'''

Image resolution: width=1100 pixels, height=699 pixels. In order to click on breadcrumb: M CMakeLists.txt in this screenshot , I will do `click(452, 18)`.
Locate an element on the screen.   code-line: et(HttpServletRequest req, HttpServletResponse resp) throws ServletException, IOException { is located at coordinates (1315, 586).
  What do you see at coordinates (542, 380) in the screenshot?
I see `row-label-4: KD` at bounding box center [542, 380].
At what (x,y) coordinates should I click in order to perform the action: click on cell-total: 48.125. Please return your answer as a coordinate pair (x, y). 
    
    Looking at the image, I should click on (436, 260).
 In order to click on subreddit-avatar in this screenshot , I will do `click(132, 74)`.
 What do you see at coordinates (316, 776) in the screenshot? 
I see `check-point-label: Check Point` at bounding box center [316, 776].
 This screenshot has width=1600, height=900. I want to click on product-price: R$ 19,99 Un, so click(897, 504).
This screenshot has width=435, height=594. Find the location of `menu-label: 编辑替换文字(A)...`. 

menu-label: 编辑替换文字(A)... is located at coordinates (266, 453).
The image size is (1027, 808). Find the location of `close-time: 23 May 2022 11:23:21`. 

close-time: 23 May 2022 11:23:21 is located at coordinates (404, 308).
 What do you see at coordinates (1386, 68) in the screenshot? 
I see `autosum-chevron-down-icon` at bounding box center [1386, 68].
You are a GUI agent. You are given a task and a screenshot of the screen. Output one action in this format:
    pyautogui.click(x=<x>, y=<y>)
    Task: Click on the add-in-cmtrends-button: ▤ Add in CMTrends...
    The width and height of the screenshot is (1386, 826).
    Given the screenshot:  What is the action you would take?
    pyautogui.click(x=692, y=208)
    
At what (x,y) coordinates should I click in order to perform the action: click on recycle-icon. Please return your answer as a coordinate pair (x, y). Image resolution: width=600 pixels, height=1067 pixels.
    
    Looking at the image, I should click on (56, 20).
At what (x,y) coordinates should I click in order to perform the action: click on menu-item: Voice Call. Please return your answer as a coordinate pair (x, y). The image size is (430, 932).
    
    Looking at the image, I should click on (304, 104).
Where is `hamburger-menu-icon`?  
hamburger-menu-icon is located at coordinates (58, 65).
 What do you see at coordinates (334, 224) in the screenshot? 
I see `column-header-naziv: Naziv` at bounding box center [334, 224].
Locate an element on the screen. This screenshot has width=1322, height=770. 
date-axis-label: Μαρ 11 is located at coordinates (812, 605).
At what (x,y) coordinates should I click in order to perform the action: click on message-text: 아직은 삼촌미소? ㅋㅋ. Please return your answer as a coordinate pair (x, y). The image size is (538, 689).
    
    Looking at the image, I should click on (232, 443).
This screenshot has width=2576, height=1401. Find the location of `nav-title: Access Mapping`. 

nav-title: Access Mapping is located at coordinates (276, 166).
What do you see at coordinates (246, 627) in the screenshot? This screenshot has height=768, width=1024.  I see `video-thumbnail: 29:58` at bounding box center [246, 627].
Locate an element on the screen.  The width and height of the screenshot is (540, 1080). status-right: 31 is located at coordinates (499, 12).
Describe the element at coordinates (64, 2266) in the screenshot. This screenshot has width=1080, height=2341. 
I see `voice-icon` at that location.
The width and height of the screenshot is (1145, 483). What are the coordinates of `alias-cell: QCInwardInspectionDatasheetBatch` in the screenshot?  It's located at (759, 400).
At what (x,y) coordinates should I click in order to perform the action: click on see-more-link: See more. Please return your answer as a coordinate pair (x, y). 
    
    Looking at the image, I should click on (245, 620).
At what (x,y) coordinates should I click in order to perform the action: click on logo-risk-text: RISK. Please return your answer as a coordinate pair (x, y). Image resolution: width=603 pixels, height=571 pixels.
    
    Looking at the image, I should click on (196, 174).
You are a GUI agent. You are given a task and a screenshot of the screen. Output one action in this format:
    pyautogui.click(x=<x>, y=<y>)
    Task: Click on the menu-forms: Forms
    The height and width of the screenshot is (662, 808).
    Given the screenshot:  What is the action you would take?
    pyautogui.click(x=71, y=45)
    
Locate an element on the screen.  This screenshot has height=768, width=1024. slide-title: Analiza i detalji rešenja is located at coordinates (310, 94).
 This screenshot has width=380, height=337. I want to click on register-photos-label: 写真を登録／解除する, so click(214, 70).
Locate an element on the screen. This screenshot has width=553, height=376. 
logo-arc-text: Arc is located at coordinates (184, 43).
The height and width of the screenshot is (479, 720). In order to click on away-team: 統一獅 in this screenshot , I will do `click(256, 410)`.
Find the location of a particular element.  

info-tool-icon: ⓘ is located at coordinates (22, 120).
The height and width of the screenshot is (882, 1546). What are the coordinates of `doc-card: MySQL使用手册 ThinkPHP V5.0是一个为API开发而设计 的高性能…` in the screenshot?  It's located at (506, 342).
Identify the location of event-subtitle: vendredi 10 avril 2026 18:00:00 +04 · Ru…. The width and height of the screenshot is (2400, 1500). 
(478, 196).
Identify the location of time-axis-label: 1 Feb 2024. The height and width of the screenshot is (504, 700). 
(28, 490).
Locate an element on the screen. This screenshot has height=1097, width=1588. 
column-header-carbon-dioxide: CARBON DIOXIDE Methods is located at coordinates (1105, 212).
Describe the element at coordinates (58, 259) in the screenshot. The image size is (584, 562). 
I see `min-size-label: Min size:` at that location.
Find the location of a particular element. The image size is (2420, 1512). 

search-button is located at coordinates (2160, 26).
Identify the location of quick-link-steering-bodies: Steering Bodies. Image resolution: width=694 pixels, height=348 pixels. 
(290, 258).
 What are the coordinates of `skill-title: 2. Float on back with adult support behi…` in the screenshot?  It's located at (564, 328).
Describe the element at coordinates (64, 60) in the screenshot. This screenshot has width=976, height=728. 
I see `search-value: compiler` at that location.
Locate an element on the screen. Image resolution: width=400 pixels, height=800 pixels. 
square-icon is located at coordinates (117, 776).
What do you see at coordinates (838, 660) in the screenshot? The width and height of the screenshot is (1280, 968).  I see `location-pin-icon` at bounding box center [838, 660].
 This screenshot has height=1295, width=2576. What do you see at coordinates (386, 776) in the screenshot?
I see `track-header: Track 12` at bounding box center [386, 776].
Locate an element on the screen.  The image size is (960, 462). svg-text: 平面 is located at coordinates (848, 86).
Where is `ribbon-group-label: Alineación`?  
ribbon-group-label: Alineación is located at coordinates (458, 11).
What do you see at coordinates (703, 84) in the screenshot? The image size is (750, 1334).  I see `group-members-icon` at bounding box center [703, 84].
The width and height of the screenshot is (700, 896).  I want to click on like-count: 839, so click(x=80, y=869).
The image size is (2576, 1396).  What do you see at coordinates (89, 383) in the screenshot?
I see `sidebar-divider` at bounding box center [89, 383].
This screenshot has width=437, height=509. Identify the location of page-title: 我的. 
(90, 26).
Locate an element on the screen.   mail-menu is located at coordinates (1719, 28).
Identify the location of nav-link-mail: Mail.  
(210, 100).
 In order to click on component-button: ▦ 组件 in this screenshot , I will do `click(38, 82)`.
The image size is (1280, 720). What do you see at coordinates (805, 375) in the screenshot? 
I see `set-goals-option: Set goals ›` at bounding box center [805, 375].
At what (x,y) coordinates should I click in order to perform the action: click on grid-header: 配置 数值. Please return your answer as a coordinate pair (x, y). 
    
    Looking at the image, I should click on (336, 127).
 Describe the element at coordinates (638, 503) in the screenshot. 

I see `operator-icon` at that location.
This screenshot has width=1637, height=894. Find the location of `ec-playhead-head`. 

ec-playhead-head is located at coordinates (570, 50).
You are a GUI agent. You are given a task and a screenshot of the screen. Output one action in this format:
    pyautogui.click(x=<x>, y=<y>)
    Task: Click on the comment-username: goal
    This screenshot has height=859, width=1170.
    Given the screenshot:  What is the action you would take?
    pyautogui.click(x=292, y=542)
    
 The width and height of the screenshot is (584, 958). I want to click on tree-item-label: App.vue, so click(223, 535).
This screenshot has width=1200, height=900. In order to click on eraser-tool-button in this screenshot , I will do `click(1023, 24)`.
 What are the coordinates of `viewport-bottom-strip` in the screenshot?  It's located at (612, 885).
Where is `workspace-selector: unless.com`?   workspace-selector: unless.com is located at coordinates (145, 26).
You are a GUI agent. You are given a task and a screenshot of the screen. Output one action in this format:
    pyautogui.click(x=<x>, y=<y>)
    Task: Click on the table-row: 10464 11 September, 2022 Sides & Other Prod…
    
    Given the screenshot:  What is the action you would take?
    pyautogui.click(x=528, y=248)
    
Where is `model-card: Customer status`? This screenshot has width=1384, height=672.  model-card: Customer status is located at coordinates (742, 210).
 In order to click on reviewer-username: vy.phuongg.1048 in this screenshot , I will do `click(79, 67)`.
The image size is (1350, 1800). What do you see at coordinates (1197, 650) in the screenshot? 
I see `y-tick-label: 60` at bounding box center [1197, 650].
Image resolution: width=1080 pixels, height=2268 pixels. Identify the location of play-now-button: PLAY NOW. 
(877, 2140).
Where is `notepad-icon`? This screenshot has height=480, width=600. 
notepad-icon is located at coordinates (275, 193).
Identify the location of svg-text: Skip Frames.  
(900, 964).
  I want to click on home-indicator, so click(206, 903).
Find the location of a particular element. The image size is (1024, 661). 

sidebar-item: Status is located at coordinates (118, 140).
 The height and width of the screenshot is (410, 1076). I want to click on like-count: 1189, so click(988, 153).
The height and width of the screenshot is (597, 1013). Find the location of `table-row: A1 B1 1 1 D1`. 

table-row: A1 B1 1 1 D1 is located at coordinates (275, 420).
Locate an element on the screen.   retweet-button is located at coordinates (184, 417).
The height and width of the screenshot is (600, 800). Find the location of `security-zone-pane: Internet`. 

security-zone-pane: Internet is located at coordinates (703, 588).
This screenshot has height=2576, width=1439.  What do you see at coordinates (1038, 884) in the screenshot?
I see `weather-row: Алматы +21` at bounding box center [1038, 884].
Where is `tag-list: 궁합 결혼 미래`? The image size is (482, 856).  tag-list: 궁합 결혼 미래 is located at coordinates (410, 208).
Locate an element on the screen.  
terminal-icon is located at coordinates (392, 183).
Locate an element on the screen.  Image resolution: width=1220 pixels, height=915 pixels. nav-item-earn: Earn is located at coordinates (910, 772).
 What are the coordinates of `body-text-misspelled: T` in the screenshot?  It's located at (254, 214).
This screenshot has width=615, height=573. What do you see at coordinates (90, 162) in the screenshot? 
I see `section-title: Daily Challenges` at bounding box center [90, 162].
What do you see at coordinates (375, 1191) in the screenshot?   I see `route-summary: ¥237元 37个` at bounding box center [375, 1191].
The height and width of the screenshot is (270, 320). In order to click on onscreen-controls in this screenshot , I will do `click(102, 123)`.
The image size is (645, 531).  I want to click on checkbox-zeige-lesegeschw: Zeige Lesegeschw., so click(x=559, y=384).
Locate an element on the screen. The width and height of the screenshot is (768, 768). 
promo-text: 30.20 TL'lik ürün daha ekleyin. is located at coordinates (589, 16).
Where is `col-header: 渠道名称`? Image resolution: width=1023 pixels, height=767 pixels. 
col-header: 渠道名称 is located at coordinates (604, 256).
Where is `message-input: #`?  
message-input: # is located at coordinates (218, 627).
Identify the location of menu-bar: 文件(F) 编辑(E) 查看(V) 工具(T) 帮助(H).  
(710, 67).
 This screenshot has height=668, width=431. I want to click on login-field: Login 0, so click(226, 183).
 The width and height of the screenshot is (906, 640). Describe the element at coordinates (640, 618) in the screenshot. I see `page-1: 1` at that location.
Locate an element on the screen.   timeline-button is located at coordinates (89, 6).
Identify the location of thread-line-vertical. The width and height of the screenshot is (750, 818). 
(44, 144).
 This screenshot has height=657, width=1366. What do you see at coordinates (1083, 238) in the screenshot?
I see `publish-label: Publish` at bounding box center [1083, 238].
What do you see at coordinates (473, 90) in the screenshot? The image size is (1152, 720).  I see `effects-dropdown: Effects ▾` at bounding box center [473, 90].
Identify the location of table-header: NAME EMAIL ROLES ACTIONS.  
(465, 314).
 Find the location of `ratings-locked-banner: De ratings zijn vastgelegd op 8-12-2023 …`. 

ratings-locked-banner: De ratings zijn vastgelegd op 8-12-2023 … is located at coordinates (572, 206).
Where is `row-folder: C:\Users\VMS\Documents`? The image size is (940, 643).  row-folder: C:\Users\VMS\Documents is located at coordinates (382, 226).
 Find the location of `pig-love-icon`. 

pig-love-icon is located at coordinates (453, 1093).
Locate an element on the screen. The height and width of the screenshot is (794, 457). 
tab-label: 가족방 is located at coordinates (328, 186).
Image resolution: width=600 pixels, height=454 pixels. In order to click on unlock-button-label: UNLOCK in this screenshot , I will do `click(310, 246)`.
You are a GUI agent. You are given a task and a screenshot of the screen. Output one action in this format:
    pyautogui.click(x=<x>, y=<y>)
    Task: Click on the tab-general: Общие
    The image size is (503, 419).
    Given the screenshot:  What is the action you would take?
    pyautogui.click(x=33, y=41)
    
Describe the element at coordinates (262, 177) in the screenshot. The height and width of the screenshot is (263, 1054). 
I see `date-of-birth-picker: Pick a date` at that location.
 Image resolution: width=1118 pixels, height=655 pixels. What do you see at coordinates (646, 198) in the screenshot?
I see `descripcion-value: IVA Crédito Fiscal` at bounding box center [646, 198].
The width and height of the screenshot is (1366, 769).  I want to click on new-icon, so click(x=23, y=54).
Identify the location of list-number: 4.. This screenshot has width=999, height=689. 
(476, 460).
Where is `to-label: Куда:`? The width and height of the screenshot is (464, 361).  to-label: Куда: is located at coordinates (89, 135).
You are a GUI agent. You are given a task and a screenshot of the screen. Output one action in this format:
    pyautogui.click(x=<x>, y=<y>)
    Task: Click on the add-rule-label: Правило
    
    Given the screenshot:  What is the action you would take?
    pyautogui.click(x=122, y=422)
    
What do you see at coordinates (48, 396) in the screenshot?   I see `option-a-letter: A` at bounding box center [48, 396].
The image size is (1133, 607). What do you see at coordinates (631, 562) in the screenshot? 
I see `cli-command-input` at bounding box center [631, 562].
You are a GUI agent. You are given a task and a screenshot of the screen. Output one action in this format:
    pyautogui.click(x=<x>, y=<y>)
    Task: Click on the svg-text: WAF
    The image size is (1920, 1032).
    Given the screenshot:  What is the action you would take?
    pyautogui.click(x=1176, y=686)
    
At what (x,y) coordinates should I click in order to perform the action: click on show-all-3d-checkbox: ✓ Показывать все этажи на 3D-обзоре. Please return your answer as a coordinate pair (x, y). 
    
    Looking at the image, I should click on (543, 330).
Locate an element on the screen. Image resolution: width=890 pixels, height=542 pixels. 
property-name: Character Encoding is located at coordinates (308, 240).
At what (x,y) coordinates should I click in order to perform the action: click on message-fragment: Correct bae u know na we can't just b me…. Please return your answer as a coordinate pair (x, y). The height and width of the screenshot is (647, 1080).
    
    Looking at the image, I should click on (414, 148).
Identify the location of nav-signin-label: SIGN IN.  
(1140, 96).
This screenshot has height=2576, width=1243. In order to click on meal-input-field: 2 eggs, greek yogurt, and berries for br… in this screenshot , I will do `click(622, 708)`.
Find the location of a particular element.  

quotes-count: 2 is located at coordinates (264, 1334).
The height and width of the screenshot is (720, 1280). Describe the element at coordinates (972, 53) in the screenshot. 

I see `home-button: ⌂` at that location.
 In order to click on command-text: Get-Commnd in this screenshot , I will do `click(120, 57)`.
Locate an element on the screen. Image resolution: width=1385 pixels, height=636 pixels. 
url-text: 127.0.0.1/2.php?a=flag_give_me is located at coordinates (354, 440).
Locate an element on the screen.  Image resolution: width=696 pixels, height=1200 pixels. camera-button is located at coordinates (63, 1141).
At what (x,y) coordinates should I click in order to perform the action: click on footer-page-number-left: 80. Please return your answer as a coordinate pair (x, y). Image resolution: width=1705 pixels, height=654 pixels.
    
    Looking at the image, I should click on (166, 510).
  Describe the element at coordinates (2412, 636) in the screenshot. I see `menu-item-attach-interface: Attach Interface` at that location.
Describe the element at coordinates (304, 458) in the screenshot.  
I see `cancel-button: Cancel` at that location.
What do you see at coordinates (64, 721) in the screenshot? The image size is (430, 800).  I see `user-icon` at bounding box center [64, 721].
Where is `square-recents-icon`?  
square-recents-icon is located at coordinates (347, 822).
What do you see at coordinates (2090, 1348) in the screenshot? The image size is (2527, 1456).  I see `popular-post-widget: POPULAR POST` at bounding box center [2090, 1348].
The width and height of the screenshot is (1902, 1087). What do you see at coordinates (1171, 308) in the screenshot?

'''

• [What is expected] Reproduce verbatim the lines of the material above, starting at the line containing "The width and height of the screenshot is (1366, 769)." and ending at the line containing "coordinates (89, 135).", both included.

• [The completed task]
The width and height of the screenshot is (1366, 769).  I want to click on new-icon, so click(x=23, y=54).
Identify the location of list-number: 4.. This screenshot has width=999, height=689. 
(476, 460).
Where is `to-label: Куда:`? The width and height of the screenshot is (464, 361).  to-label: Куда: is located at coordinates (89, 135).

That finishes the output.